AFAMCI - Hospital dos Plantadores de Cana (RJ) — Prova 2016
Das opções a seguir, qual é o melhor indicador de prognóstico e longevidade em pacientes geriátricos?
Estado funcional → melhor indicador de prognóstico e longevidade em pacientes geriátricos.
O estado funcional reflete a capacidade do idoso de realizar atividades de vida diária (AVDs) e instrumentais (AIVDs), sendo um preditor robusto de desfechos como mortalidade, hospitalização e institucionalização, superando o número de comorbidades isoladamente.
A avaliação do estado funcional é uma pedra angular da geriatria, representando a capacidade do indivíduo idoso de realizar tarefas essenciais para a vida diária. É um indicador crucial de saúde e bem-estar, com implicações diretas no prognóstico e longevidade. A perda de funcionalidade, mesmo em idosos com poucas comorbidades, pode indicar fragilidade e maior risco de desfechos adversos. O estado funcional reflete a interação complexa entre doenças, fatores psicossociais e ambientais. Diferente do número isolado de comorbidades, que pode não traduzir o impacto real na vida do paciente, a avaliação funcional (usando escalas como Katz para ABVDs e Lawton-Brody para AIVDs) oferece uma visão prática da autonomia e independência. A deterioração funcional é um sinal de alerta para a necessidade de intervenções. No manejo do paciente geriátrico, a manutenção ou recuperação do estado funcional é um objetivo terapêutico primordial. Intervenções multidisciplinares, incluindo fisioterapia, terapia ocupacional, nutrição e suporte social, são fundamentais. A compreensão do estado funcional permite aos residentes prever riscos, planejar cuidados preventivos e reabilitadores, e discutir metas de tratamento realistas com pacientes e familiares.

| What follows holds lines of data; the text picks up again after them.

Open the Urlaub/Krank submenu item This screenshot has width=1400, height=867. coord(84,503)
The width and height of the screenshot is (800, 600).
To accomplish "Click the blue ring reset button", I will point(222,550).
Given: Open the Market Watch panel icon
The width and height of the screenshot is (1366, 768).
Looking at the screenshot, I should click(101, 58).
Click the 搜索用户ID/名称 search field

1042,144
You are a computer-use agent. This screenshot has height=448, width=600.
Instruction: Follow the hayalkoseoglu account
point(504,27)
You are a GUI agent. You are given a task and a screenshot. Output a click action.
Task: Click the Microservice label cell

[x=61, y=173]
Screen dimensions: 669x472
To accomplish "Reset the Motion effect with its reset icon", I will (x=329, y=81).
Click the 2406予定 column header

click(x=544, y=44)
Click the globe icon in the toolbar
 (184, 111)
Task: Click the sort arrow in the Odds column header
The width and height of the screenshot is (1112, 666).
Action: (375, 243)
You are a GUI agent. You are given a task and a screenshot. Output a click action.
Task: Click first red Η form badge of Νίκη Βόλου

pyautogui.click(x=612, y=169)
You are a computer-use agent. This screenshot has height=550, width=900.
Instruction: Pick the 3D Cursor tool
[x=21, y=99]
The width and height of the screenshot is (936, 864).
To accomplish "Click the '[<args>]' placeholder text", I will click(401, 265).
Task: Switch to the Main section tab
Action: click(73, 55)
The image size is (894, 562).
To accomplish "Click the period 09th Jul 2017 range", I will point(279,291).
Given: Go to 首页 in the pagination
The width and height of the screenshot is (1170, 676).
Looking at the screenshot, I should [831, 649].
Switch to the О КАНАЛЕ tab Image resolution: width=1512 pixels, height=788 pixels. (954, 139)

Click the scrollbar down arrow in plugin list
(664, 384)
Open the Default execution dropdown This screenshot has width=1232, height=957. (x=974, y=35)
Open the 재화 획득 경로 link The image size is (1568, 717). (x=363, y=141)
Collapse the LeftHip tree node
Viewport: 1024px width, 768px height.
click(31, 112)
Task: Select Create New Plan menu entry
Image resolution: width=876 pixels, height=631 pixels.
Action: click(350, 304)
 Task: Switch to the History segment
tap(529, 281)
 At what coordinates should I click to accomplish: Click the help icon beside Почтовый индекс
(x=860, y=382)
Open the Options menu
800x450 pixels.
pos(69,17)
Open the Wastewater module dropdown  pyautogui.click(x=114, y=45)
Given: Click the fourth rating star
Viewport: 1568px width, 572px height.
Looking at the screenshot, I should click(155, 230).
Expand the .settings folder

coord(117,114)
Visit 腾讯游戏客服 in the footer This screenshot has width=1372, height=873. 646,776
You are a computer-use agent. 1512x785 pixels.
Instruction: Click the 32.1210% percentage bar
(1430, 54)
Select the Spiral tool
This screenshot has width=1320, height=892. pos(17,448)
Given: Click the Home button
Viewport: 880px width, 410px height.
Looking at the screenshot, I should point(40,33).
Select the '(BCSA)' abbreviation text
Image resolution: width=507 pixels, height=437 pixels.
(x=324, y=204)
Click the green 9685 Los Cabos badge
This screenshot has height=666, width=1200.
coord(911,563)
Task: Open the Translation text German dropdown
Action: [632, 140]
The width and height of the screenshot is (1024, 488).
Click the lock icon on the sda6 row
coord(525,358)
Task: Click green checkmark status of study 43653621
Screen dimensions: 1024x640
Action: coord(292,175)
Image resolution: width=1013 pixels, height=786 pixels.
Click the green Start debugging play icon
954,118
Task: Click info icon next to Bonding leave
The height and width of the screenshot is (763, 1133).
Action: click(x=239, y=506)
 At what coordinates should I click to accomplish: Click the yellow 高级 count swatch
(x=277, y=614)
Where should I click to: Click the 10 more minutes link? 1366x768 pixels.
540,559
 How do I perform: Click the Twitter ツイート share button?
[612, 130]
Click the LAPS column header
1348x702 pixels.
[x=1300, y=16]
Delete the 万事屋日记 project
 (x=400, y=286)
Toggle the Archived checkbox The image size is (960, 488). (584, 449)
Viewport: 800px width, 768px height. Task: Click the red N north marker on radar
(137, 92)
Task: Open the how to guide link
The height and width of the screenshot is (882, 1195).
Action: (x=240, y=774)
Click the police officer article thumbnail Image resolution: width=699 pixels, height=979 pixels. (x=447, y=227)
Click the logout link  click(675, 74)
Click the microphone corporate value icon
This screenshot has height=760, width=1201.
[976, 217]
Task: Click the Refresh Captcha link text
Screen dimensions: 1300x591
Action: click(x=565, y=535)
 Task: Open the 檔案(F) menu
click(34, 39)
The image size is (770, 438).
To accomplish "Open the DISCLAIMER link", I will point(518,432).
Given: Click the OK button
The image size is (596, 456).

A avaliação do estado funcional inclui as Atividades Básicas de Vida Diária (ABVDs), como banhar-se e vestir-se, e as Atividades Instrumentais de Vida Diária (AIVDs), como gerenciar finanças e usar transporte.
O estado funcional integra o impacto das comorbidades, síndromes geriátricas e fatores sociais na capacidade do idoso de viver de forma independente, sendo um reflexo mais holístico da saúde e resiliência.
A identificação de déficits funcionais permite a criação de planos de cuidados individualizados, focando em reabilitação, adaptações ambientais e suporte social para otimizar a autonomia e qualidade de vida.